## [Passage given]
☆ ☆ ☆ ☆ ☆
Then... you don't really display hex. Worked okay for '0' through '9', but 'A' through 'F' came out garbled. I fixed that, too. And I limited output to the actual length that we read. There are other things that could be improved... You're going to need two hex digits for each byte/character read, so the "temp" buffer should be twice as long. Well... it's a start...
SECTION .data
file_name db 'abc.txt'
SECTION .bss
fd_in resd 1
temp resb 250
filecontent resb 250
fbuff_len equ $-filecontent
length_read resd 1
SECTION .text
global _start
_start:
mov eax,5 ;open a file
mov ebx,file_name
mov ecx,0
mov edx,777
int 80h
; did open succeed?
☆ ☆ ☆ ☆ ☆
## [Data provided]
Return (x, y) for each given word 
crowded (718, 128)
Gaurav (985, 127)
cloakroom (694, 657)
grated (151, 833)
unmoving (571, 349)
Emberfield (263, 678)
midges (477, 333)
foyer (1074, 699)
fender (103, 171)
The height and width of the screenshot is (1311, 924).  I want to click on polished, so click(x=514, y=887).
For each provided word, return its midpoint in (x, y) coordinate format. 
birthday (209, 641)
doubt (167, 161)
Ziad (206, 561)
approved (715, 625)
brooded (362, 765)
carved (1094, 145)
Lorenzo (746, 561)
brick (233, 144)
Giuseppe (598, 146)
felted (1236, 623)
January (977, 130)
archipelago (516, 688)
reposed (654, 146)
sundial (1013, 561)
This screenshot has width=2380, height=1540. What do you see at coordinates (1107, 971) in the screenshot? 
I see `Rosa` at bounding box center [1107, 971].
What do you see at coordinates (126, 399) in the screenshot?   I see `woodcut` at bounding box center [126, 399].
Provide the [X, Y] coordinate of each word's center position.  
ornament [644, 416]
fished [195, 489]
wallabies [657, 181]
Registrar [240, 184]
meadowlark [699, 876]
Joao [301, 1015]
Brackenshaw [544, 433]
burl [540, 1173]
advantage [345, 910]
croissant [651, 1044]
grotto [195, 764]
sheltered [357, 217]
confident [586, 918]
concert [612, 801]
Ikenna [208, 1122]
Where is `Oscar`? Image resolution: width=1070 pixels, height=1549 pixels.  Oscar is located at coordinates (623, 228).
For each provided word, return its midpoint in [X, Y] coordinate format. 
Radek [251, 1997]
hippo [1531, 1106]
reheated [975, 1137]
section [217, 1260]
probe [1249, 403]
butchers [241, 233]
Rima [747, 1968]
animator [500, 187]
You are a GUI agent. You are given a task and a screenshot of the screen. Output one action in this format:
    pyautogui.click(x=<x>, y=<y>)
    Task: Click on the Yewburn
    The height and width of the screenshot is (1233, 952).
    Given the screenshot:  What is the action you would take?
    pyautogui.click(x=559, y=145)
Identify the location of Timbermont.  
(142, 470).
☆ ☆ ☆ ☆ ☆
## [Given request A]
Answer from the forum post:
(i) Which characters displayed correctly before the fix?
(ii) What file name does the program open?
(iii) How many bytes are reserved for "temp"?
## [Given request B]
Pick out every line of the rows that contains the string "action".
The forum post and the rows have no connection to each other.

## [Task output A]
(i) '0' through '9'
(ii) abc.txt
(iii) 250

## [Task output B]
You are a GUI agent. You are given a task and a screenshot of the screen. Output one action in this format:
    Given the screenshot:  What is the action you would take?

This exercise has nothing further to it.